[What the exercise asks]:
Copy out the data word for word. The images are not part of the copy.

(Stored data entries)

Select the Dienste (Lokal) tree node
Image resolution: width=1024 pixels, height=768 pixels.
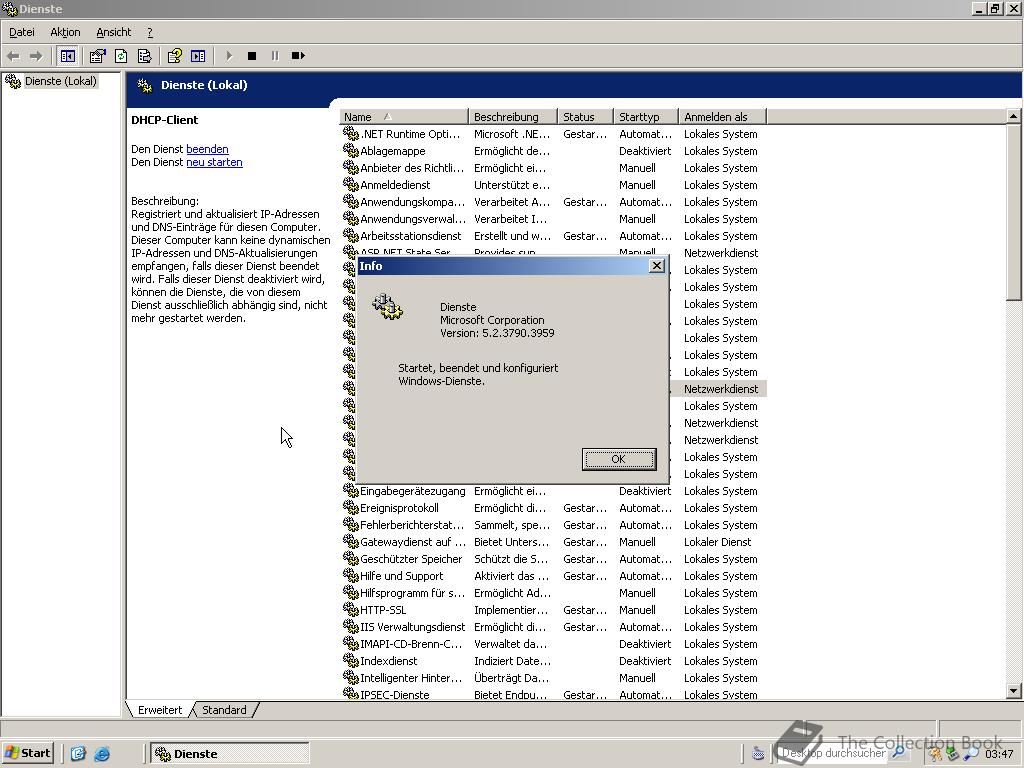pos(60,81)
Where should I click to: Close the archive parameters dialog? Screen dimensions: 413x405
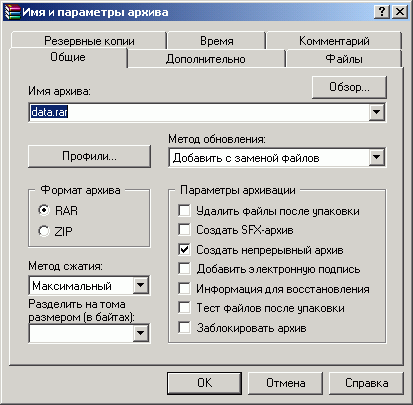400,12
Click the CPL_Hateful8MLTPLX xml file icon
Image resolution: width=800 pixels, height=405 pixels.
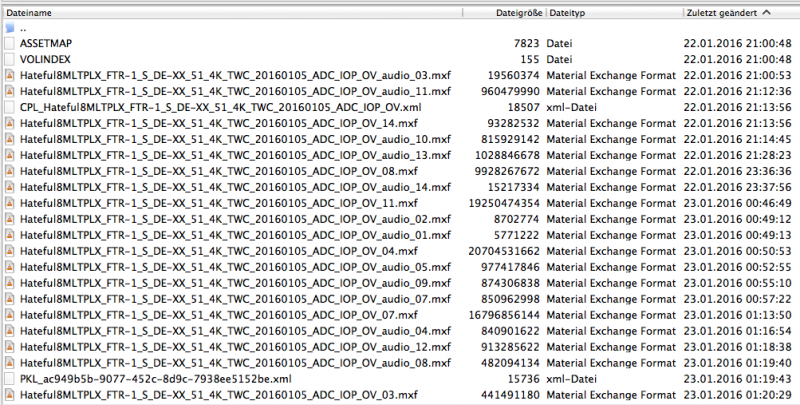9,106
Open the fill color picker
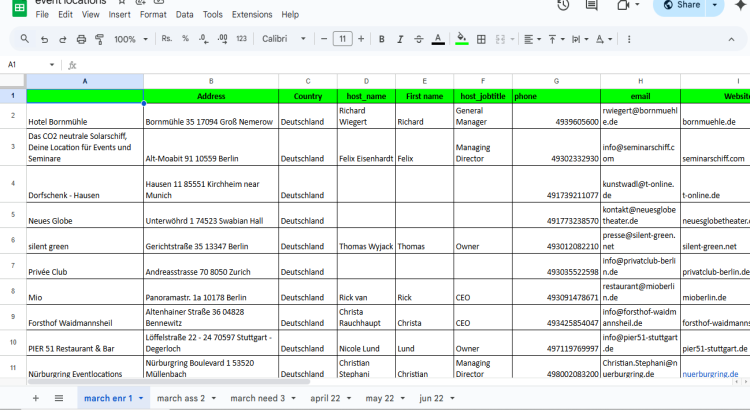Viewport: 750px width, 410px height. coord(461,39)
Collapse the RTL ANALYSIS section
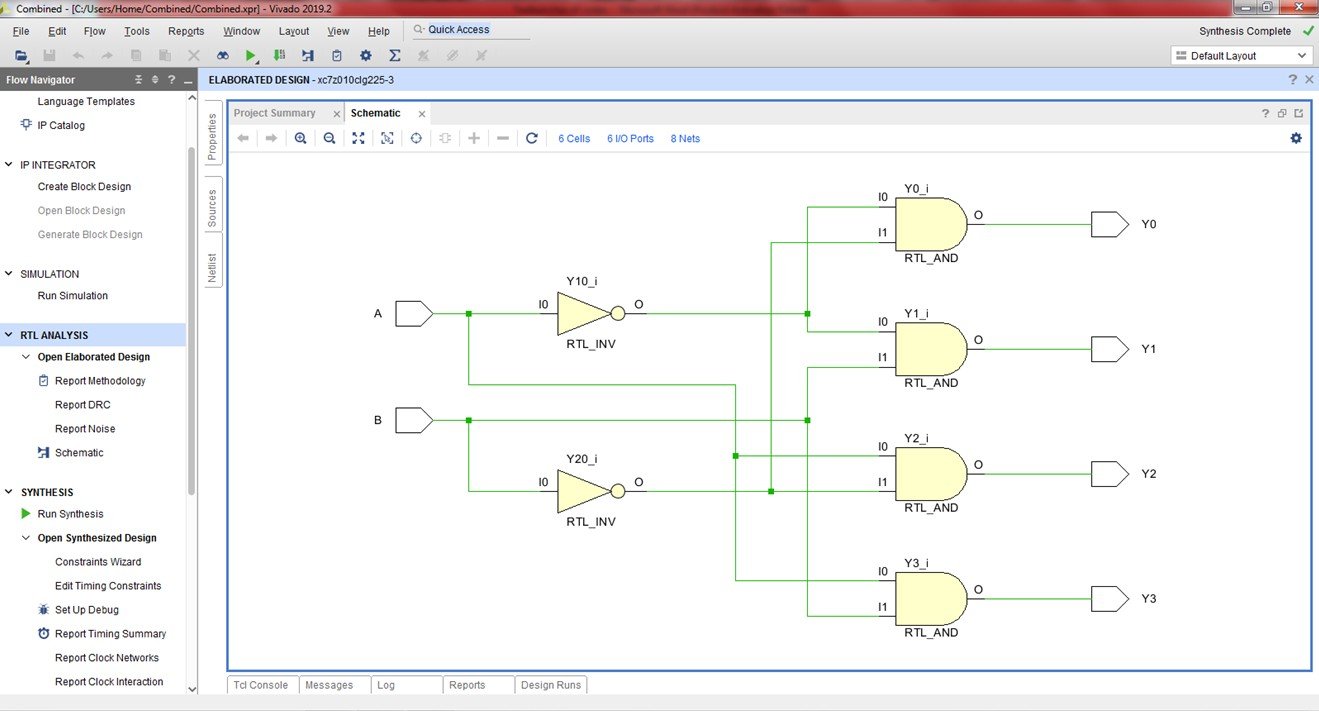Image resolution: width=1319 pixels, height=711 pixels. point(9,332)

[Answer to the exercise]:
Select the Dienste (Lokal) tree node
Image resolution: width=1024 pixels, height=768 pixels.
pos(60,81)
Where should I click to: Close the archive parameters dialog? Screen dimensions: 413x405
400,12
Click the CPL_Hateful8MLTPLX xml file icon
Image resolution: width=800 pixels, height=405 pixels.
9,106
Open the fill color picker
Viewport: 750px width, 410px height. coord(461,39)
Collapse the RTL ANALYSIS section
Image resolution: width=1319 pixels, height=711 pixels. point(9,332)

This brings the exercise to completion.